The third assumption is more normative: that the dignity and equality of persons who are transgender, genderqueer, and the like is diminished if we think of them as exceptions to a more general, deeply-embodied and deeply-embedded, pattern of human life. But this is a fallacy too. Empathy, fraternity, and respect for human particularity do not require the dissolving of core presumptions. (I’ve made a similar argument in the same-sex marriage context.)
The fourth assumption, though, is more complicated and interesting than any of the first three. Some queer theorists and activists – and I need to emphasize some – believe that only by destabilizing the male-female binary can we liberate ourselves from all the stereotypes, power structures, and injustices, as well as the sexual constraints, of the gender system. They build on some important insights – that gendered behavior is largely socially constructed and socialized and performative – but then go on to insist that truly discovering who we are as human beings requires both stripping away the baggage of culture and unsettling what appear to most of us to be truly fundamental aspects of the self. In that sense, these theorists and activists are appealing to us to enlighten ourselves about who we really are and at the same time calling us to radical change.

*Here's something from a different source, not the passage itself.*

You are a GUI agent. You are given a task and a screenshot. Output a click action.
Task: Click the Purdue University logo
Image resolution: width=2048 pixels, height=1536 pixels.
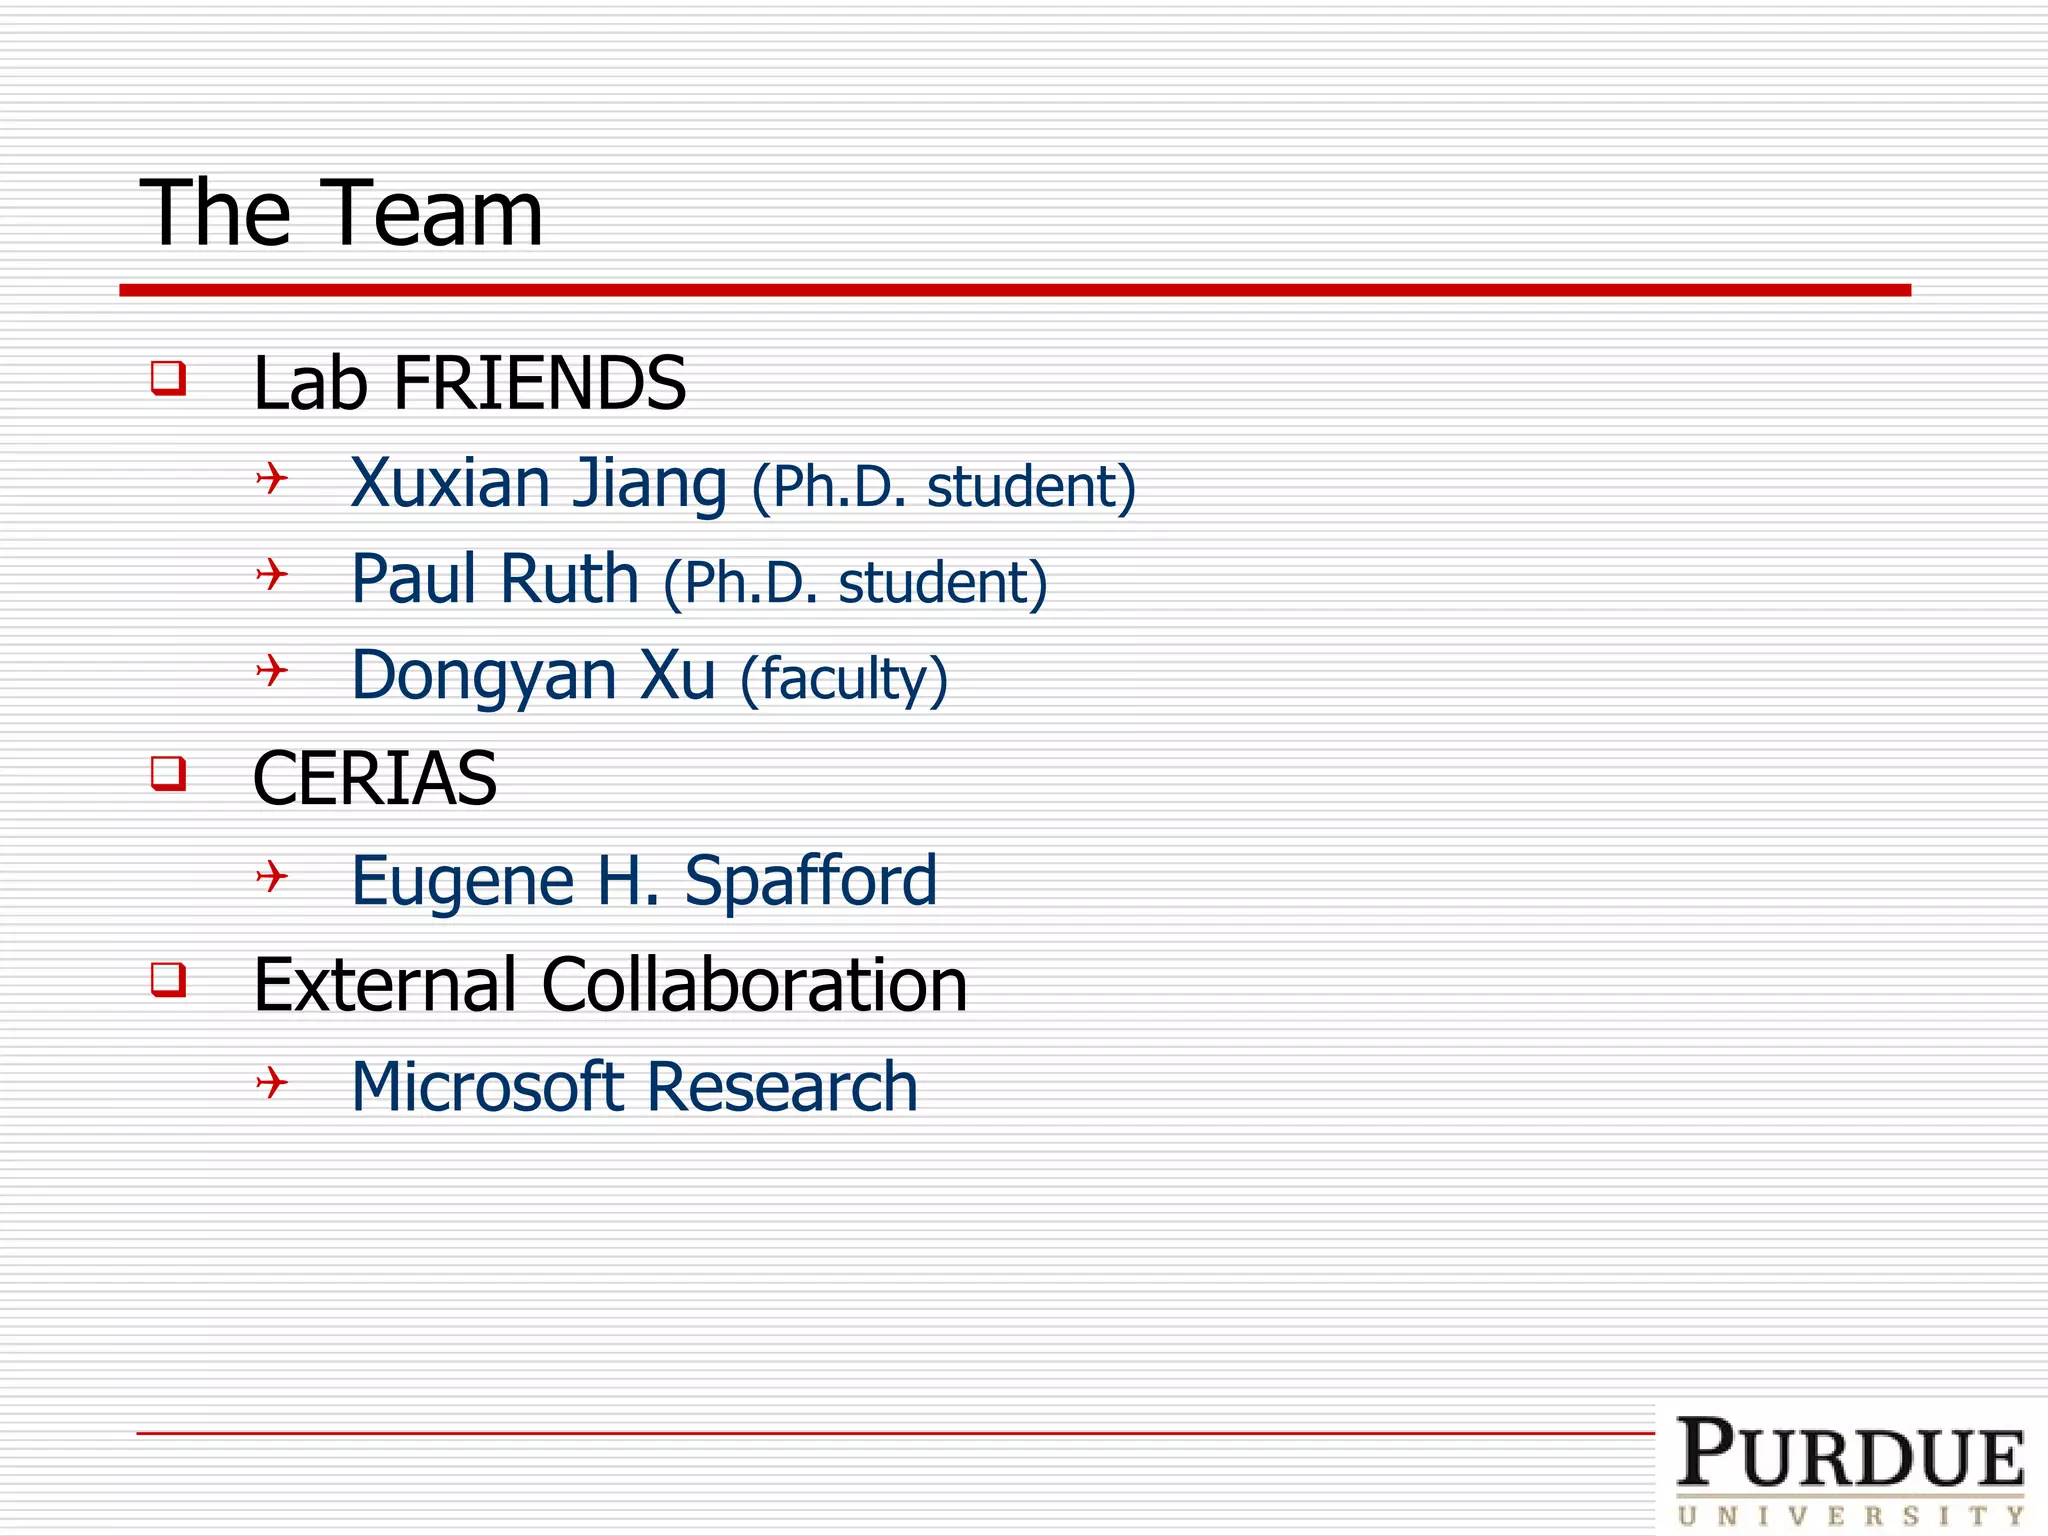pos(1850,1470)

I don’t think that this position is right. We are, as I have said, both embodied and embedded creatures, and there is, I am still convinced, a certain irreducible relationship between the two. Moreover, while some dimensions of our culture are indeed oppressive, the fact of culture – in all its conscious and unconscious dimensions – is both necessary to, and wonderfully affirming of, our very existence as social beings. Culture should always be subject to critique, but the most effective critiques arise from the depths of culture itself as well as from the impulse to decency and empathy.
But I might be proven wrong in my skepticism about these more deconstructive ideologies of gender. We’ll see.
The bathroom fights are unnecessary (though perhaps explainable, like so much else these days, as symbolic skirmishes in our hyper-polarized political war of all against all.) Traditionalists who write laws that insist, for example, that even bearded transsexual men who happen to have been born as anatomic females should use women’s bathrooms, are just being silly, not to mention oppressive and unjust. And most of the country is more than happy to respect the individual rights of transgender and other folks. But the current fight is also both a harbinger of, and a distraction from, a more profound debate down the road. The deeper challenge lurking here, going well beyond individual rights, is to our collective identity as human beings.